• [RECORDS SHOWN]:
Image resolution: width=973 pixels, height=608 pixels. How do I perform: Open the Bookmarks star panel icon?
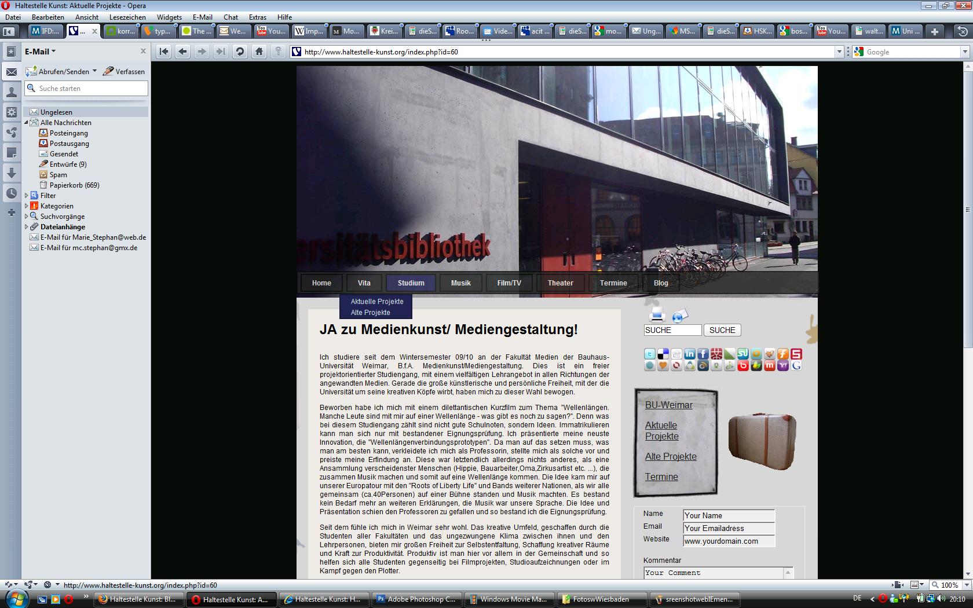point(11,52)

---

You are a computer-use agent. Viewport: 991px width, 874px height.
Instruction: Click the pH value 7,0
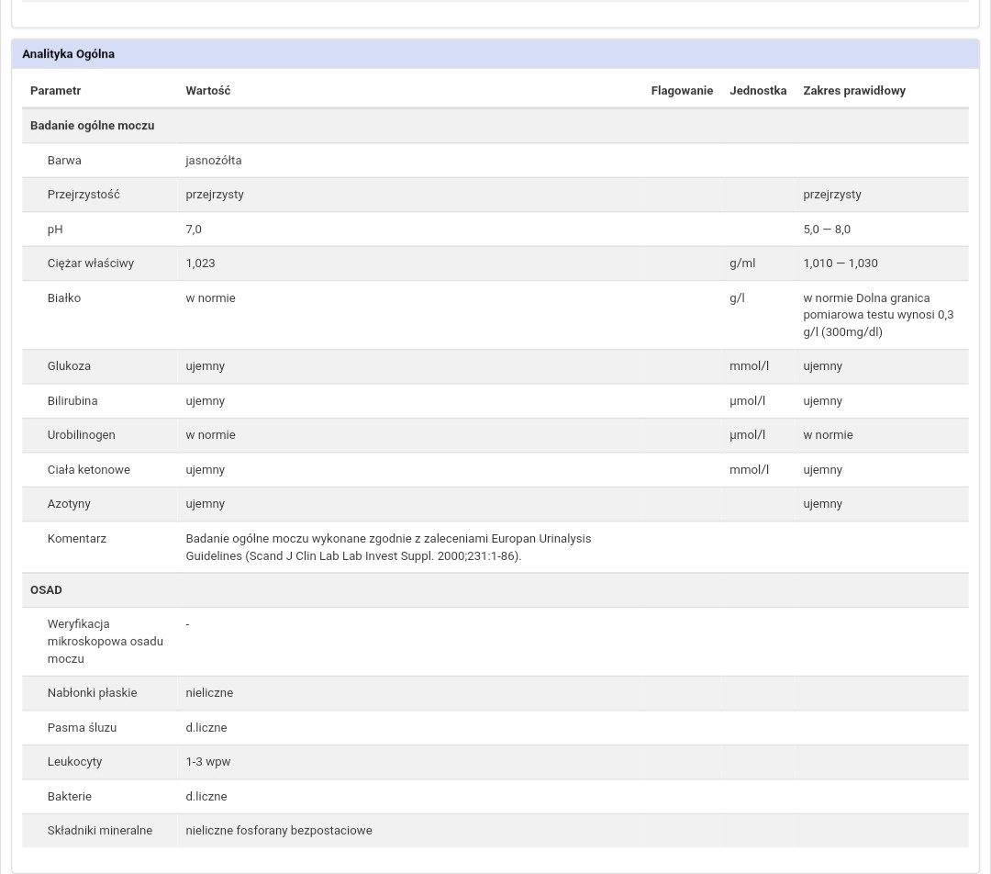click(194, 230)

• [OBJECTIVE]: Set down the material verbatim, from the line holding "Image resolution: width=973" through the line holding "point(11,52)", both lines included. Omit the pictures from your answer.

• [RESULT BELOW]:
Image resolution: width=973 pixels, height=608 pixels. How do I perform: Open the Bookmarks star panel icon?
point(11,52)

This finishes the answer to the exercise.